Sayıları resmi olarak 3 milyon 600 bin.

Gayriresmi ise 5 milyona dayandı. Suriyeli göçmenler..

Çoğunluğu yolgeçen hanına dönen sınırdan izinsiz geçmişler..

Çok az bir bölümü kamplarda denetim altında.

Yalnızca İstanbul'da 500 binin üzerinde Suriyeli mayın gibi dolaşıyor.

Bu fakir ülkenin aşına işine ortak olmuşlar.

Savaştan kaçan kadın ve çocuklara herkes anlayış gösteriyor da 20'li 30'lu yaşlardaki adamlar ne iş?

Ülkene Amerikalı'sından Rus'una, işbirlikçisinden teröristine her türlü unsur girmiş, sen burada sahilde mangal yapıyorsun.

Bir de sıkılmadan yılbaşında Taksim'de bayrak açıp tepiniyorsun.

Arkadaş bayrağı açacağın yer Halep, Şam.

Tabii burada ekmek elden su gölden.

Beslenmede, sağlıkta, eğitimde sırtını Türk devletine daya, ohh yan gel Osman...

76 binini vatandaş da yapmışız.

Seçimlerde velinimetleri için oy kullanacaklar.

Dünya üzerinde bu kapsamda bir nüfus hareketinin başka bir örneği yok.

================

Alıştırmalar —
[A] Metin parçasına göre Suriyeli göçmenlerin resmi sayısı ne kadar?
[B] Aşağıdaki listenin tamamını yeniden yaz, ama "Click" yerine "Tap" koy. Başka hiçbir şeyi değiştirme.

================

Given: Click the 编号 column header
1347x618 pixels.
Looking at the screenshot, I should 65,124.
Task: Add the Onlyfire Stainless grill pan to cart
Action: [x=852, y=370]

================

Cevaplar —
[A] Resmi olarak 3 milyon 600 bin.

[B]
Given: Tap the 编号 column header
1347x618 pixels.
Looking at the screenshot, I should 65,124.
Task: Add the Onlyfire Stainless grill pan to cart
Action: [x=852, y=370]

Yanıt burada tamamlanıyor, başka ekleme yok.